This demented costume romp combined spy and superhero in the form of Sir Reginald Hoover: suave, pipe-smoking criminologist ensconced in a secret Thunderbirds-style island retreat by day, banana-suited telekinetic freelance secret agent equipped with vintage wrestling moves and radioactive cigarettes by night. Sir Reg was enlisted by MI5 to stop the cat-suited, hovercraft-driving Jennabel, Queen of the World stealing the Muradoff A-4, a football-sized diamond with untold laser death-ray potential. (This is quite a silly film.)

2 Comments

2 Comments

  1. George White

    February 25, 2017 at 11:56 am

    Apart from the glorious Diabolik, this is better than its rival Italian spy-superhero-villain rivals, eg Kriminal – which uses comic strip frames and shows Piccadilly cinemas showing CAST A GIANT SHADOW! before cutting to an Italian house with a policeman plonked house before devolving into the typical Italian superhero mix of parties full of extras in silly outfits, before devolving into sub-Topkapi capers, done in a such boring manner, laboured shots of foreign places and lots of padding. A lot of them try to go Avengers-ish raised “oh, I’m a deliberate cartoon” even without dubbing, e.g. exagerrated facial movements eg the Fantomas movies. Diabolik does all this but does it well, somehow pulling it off, as does Argoman, by being so demented. Even the Italian Mexican wrestler knockoff Goldface devolves into the typical Italian spy knockoff, a rented helicopter, some badly staged fistfights, exposition, some cheesecake and invariably footage of London. Argoman has all this, but it feels jokier, grander, it looks to have abigger budget than it probably did, the dubbing by Lewis Ciannelli, son of regular Man from Uncle baddie Eduardo is rather fitting, all blustery Scotland Yard men and coquettish American girls.

  2. George White

    June 16, 2018 at 10:05 pm

    Special Mission Lady Chaplin (1966) – One of the better Eurospy films, but still not a great film. Like with a lot of these films, it has unenthusiastic performances both in front of the camera, and in the dubbing. The plot is hard to follow, star Ken Clark (playing Dick Malloy in his third film) has the look of a provincial waxwork of Roger Moore, I’ve watched numerous Italian spy films, and they’re all the same. Ex-musclemen/cowboys charmlessly beating up stuntmen, driving against back projection, using shite gadgets and wooing overly made up models. This has a few novelties. Ex-Bond girl Daniela Bianchi plays the titular Lady Chaplin, a British fashion designer (hence lots of boring scenes at fashion houses), who is also a spy. She gets up various disguises, but they’re all leaden and directed like a Pink Panther knockoff. The plot, though moving from New York to London to god knows where is ultimately some sort of vague Thunderball do-over with cardboard nukes. It’s hard to tell who is the villain, though it is Kobre Zoltan (ex-Mr. Ginger Rogers Jacques Bergerac, ironically later a Revlon executive). But he has relatively little presence. Directed by Alberto De Martino, who also handled OK Connery (1967). This has a better budget than most of the Eurospy fare (less reliance on stock footage) including the two earlier Dick Malloy films (with Clark labelled as 077 but doing work more akin to a mixture of Harry Palmer and Mike Hammer), but there’s still the inevitable slapping women about (these films make Bond look like a liberal feminist).

> **GIVEN PROBLEM**
Write out the film review from "This demented costume" to "a silly film.)", swapping "diamond" for "ruby".

(Items from a dataset)
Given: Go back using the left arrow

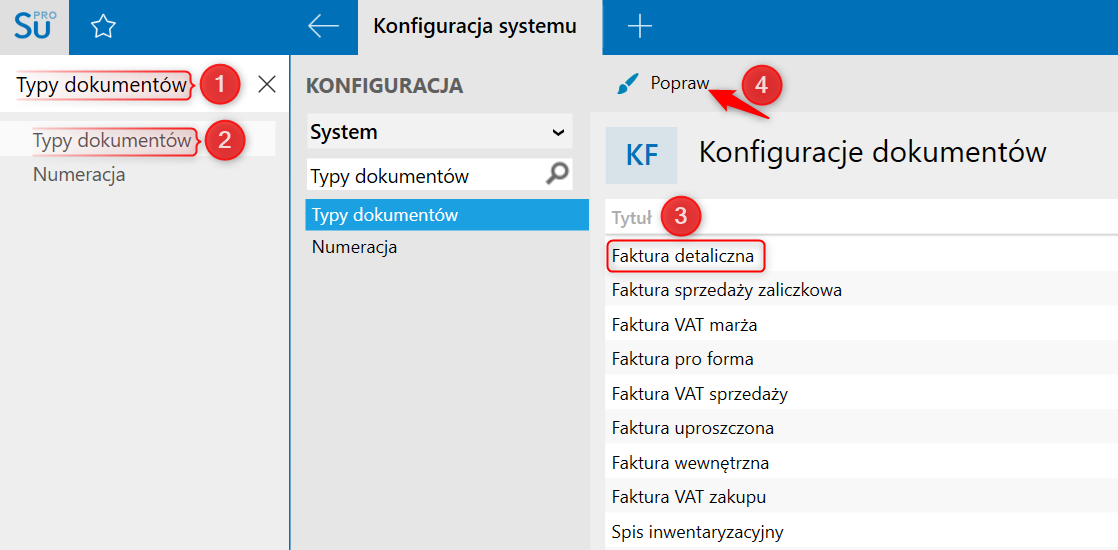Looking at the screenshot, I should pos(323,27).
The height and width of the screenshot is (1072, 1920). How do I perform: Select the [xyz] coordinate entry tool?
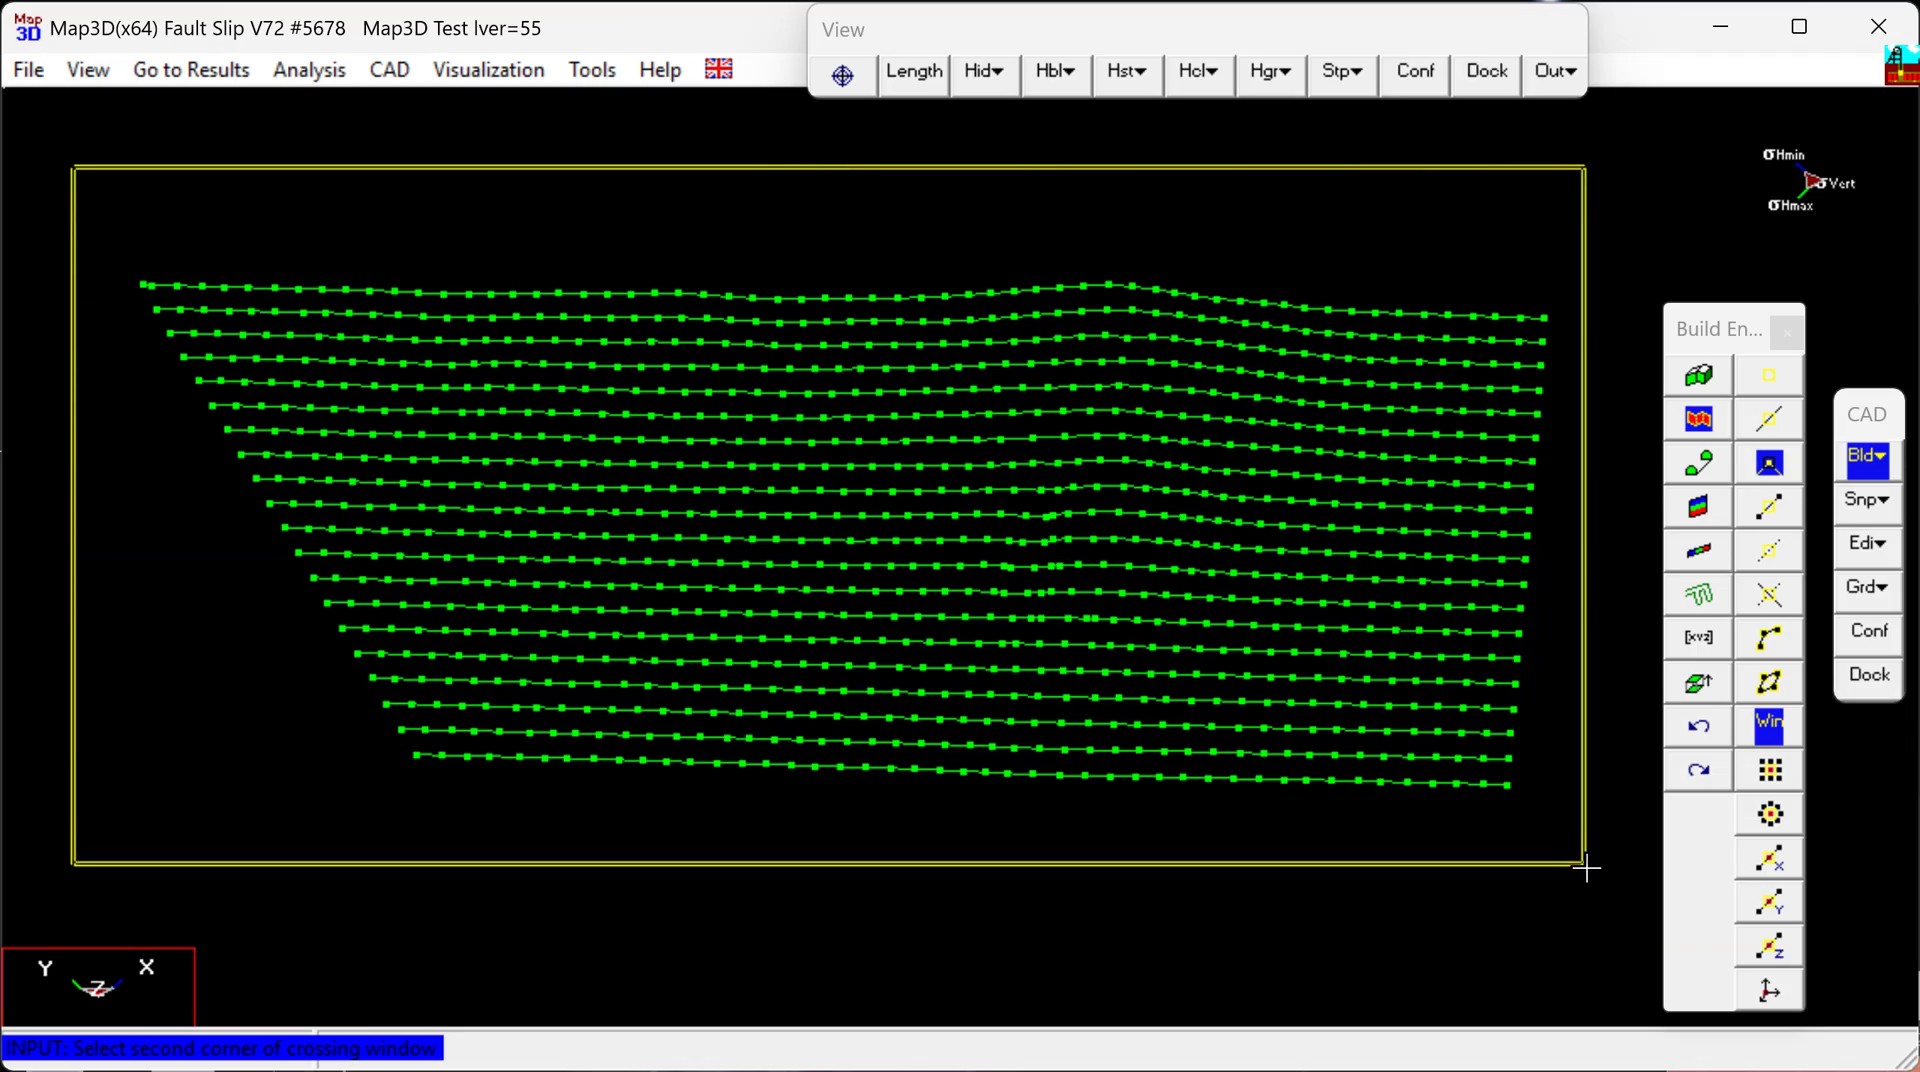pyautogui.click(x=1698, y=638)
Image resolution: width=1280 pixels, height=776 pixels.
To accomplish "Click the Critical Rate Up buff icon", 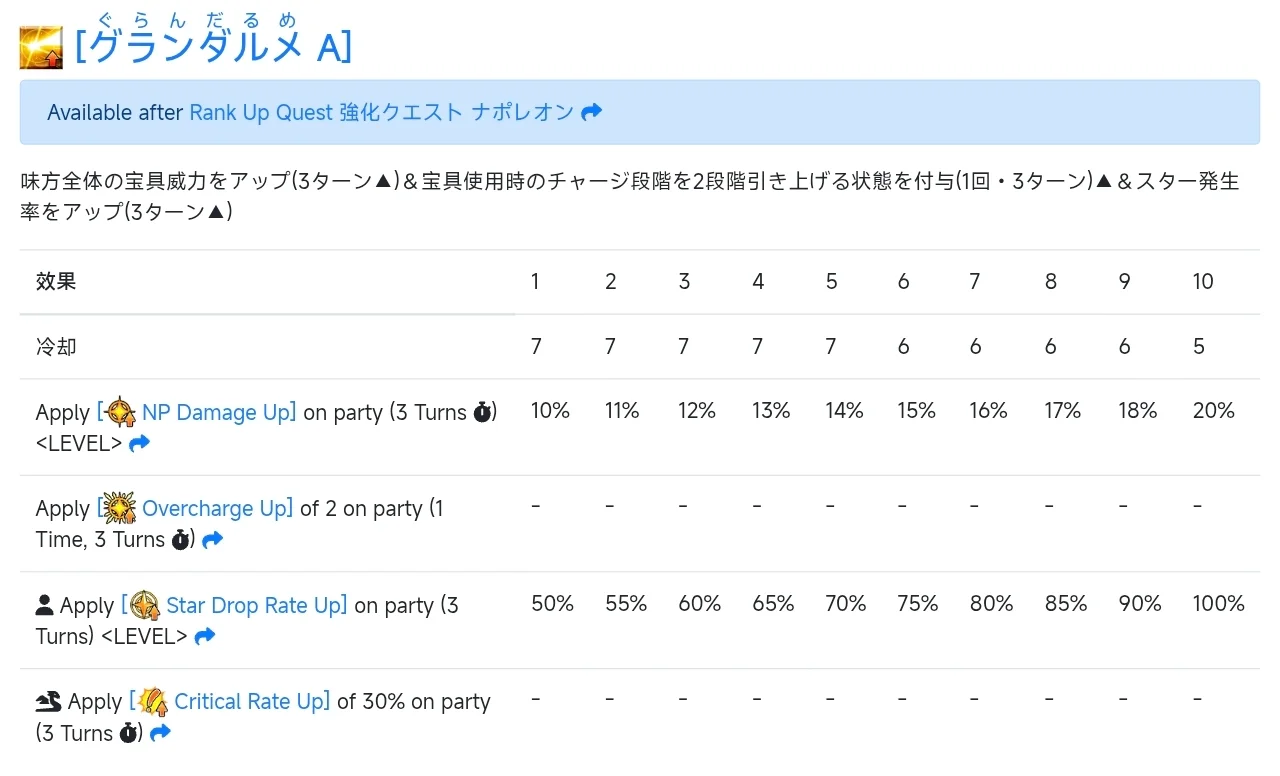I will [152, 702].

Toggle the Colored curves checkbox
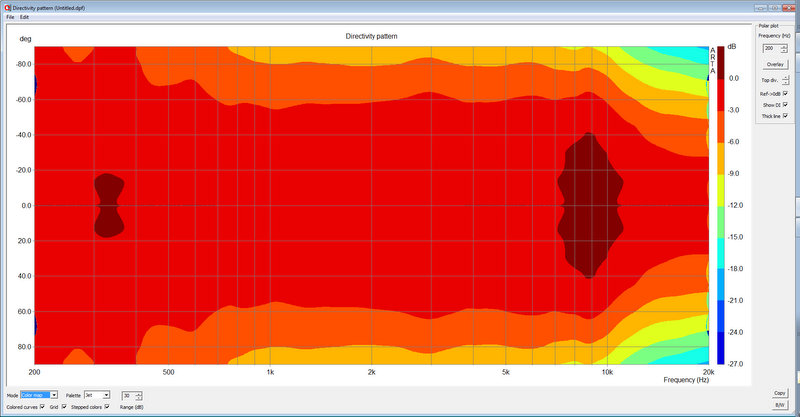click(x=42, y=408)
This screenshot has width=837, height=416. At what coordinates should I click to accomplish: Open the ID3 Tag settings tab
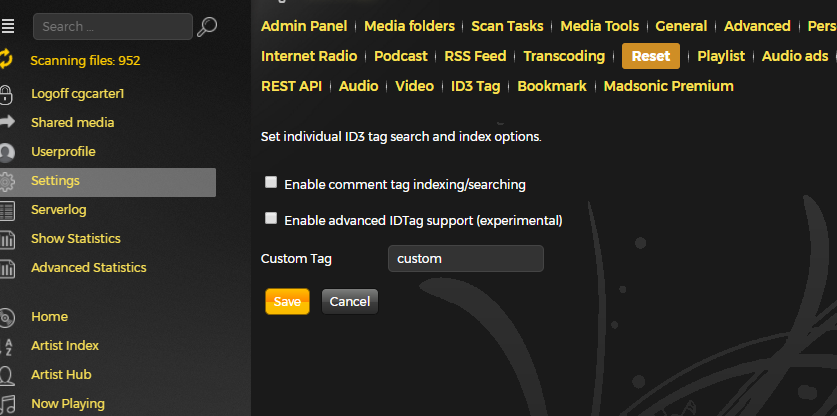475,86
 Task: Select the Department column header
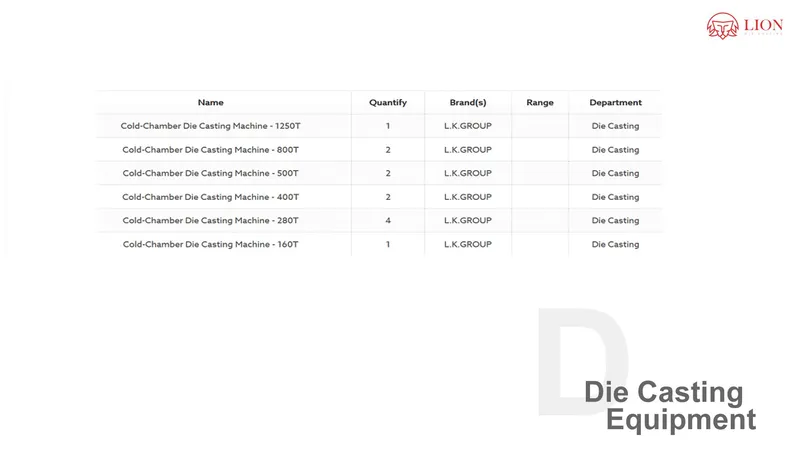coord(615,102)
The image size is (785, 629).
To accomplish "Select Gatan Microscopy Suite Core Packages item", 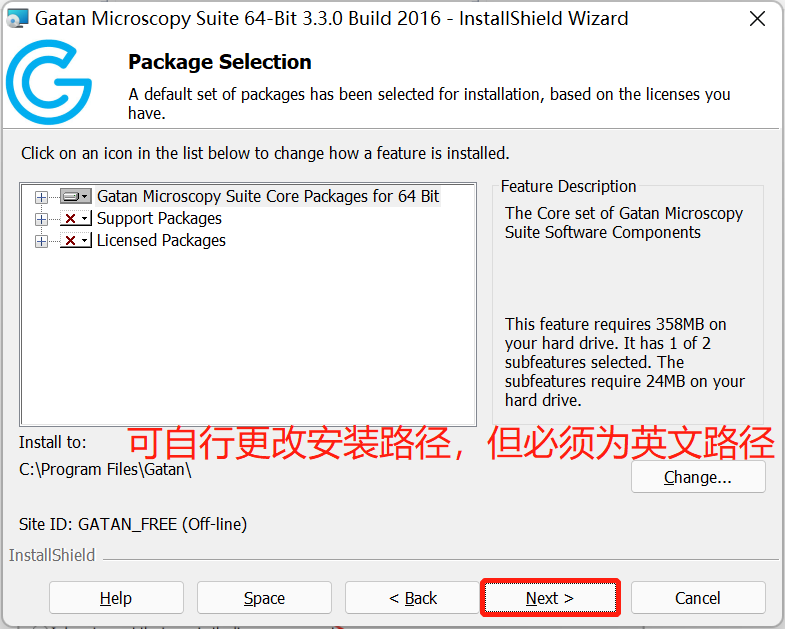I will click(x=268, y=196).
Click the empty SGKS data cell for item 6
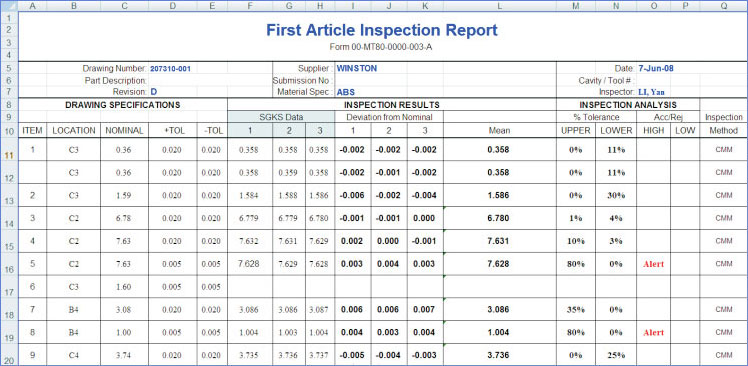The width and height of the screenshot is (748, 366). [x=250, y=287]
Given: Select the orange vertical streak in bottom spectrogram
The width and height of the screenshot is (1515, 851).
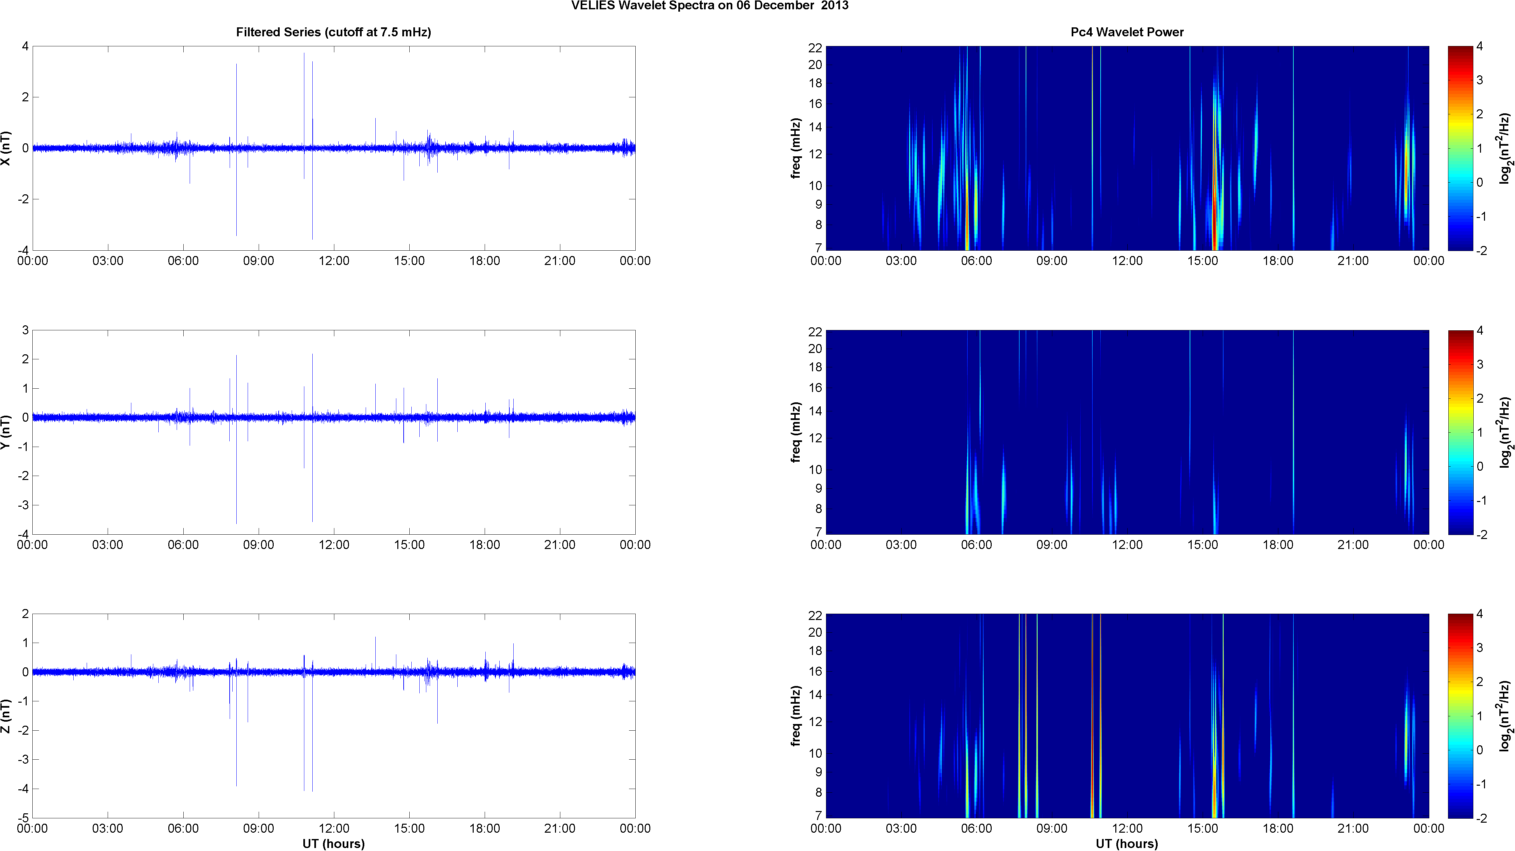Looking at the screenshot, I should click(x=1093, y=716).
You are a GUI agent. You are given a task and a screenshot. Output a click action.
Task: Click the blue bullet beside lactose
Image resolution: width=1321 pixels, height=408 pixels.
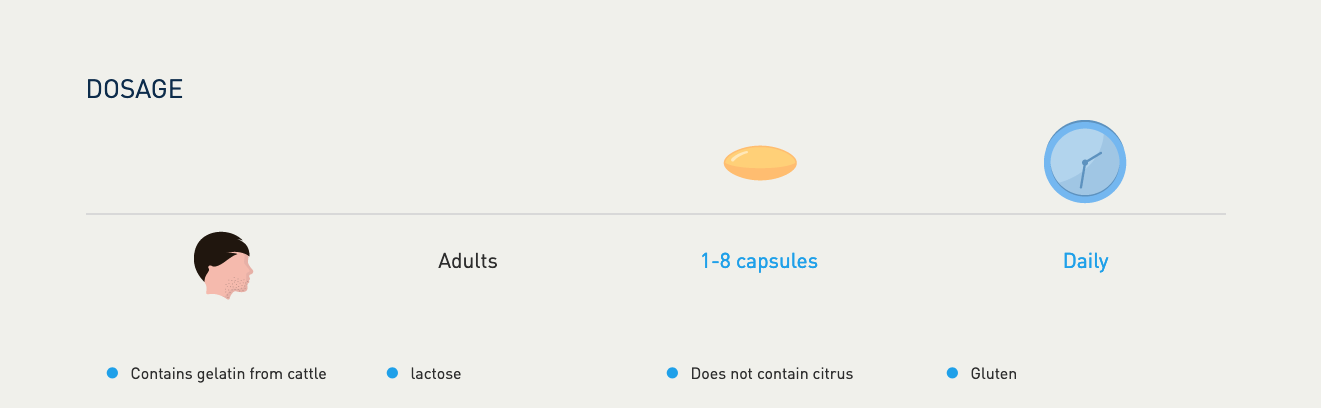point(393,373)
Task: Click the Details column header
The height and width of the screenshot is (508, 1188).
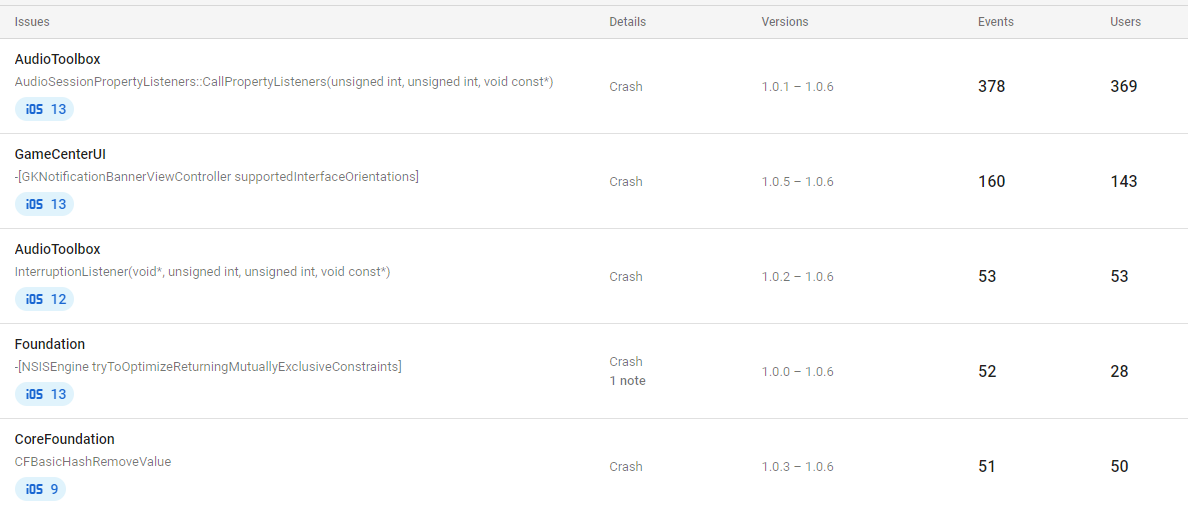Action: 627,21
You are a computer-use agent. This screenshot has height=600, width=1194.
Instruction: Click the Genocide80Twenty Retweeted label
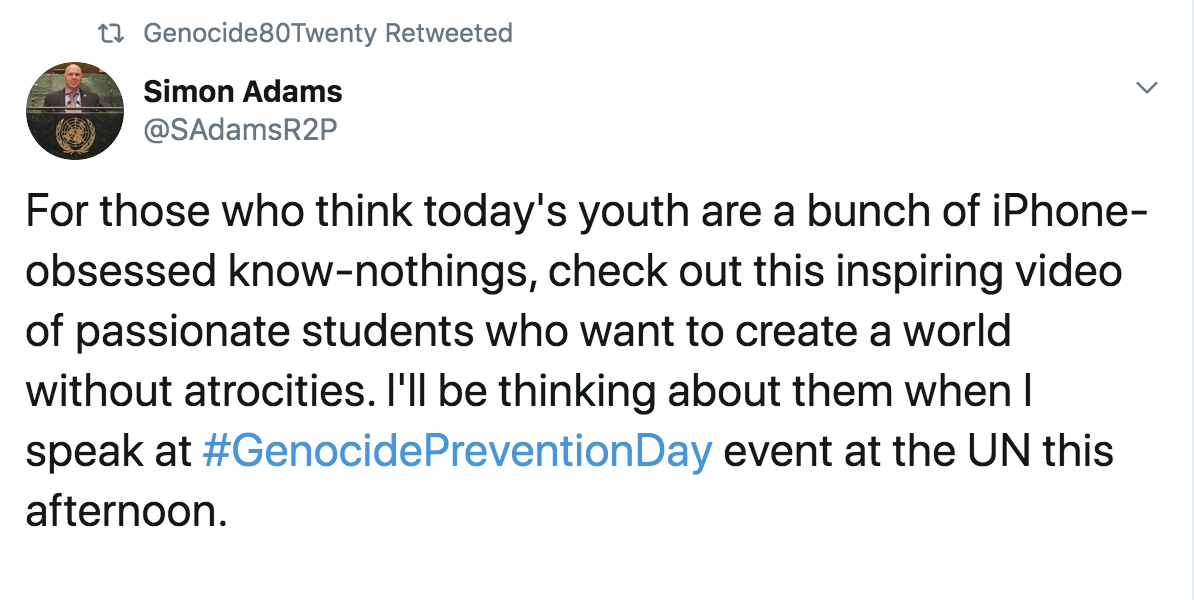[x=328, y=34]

> **CORRECT RESULT**
This demented costume romp combined spy and superhero in the form of Sir Reginald Hoover: suave, pipe-smoking criminologist ensconced in a secret Thunderbirds-style island retreat by day, banana-suited telekinetic freelance secret agent equipped with vintage wrestling moves and radioactive cigarettes by night. Sir Reg was enlisted by MI5 to stop the cat-suited, hovercraft-driving Jennabel, Queen of the World stealing the Muradoff A-4, a football-sized ruby with untold laser death-ray potential. (This is quite a silly film.)